What you will do: Search the data for the word "computer" and copy each line that has it.

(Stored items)
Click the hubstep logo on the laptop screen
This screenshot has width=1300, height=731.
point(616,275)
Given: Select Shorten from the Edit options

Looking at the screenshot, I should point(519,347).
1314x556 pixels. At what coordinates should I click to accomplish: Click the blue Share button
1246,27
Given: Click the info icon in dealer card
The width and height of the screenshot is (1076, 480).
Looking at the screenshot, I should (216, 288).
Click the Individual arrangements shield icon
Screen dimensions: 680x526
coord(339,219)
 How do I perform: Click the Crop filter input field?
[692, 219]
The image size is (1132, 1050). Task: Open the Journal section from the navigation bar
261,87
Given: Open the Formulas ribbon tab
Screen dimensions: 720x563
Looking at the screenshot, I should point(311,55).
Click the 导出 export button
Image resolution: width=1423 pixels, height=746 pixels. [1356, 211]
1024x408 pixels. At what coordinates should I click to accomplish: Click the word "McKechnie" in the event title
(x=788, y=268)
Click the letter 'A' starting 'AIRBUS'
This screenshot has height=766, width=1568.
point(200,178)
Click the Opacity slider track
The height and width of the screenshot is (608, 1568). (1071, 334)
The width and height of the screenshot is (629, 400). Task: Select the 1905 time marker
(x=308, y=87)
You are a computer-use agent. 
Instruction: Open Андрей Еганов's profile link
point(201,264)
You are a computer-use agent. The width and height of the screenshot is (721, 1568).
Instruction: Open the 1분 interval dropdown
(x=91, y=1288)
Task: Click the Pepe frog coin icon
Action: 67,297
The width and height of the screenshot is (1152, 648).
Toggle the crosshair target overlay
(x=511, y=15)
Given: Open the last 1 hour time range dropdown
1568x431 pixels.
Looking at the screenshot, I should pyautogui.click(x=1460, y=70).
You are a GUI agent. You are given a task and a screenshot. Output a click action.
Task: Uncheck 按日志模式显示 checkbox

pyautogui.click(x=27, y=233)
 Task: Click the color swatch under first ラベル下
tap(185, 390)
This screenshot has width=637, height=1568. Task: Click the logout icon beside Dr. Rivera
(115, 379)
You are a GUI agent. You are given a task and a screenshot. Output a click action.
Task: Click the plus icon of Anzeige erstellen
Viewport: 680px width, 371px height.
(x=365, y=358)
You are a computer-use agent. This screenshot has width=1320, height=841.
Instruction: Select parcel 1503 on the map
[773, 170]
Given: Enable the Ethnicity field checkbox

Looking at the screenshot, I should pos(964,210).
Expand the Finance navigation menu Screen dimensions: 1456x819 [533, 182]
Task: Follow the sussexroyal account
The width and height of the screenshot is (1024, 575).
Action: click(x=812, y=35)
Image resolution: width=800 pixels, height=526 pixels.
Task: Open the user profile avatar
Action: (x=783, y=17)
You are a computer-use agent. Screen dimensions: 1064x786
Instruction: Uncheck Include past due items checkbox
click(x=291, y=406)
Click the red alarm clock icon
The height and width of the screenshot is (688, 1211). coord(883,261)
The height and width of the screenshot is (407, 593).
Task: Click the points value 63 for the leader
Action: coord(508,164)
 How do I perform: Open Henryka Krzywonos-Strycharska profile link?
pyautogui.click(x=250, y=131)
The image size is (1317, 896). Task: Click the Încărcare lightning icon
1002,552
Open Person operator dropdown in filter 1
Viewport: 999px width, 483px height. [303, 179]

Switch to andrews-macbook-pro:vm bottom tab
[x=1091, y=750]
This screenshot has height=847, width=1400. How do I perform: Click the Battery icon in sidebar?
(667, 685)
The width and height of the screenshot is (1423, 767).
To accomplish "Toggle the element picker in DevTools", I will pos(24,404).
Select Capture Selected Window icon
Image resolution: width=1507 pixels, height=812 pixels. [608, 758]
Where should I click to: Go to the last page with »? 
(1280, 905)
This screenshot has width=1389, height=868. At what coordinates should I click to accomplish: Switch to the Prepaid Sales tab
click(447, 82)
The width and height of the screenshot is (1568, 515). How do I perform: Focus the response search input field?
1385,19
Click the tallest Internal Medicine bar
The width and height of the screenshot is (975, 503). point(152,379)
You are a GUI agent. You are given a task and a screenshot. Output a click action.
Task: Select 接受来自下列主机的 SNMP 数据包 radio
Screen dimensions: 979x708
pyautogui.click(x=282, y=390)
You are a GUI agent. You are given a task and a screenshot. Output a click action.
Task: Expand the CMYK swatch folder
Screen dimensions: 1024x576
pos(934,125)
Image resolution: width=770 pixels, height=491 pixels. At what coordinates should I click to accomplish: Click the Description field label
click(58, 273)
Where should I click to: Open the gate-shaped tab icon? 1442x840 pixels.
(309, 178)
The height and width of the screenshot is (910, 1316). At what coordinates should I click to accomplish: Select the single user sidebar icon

Result for this exercise:
You are a computer-use agent. 
You are a computer-use agent. The width and height of the screenshot is (721, 1568).
You are a computer-use agent. This screenshot has width=1320, height=841.
You are a computer-use agent. Screen dimensions: 1064x786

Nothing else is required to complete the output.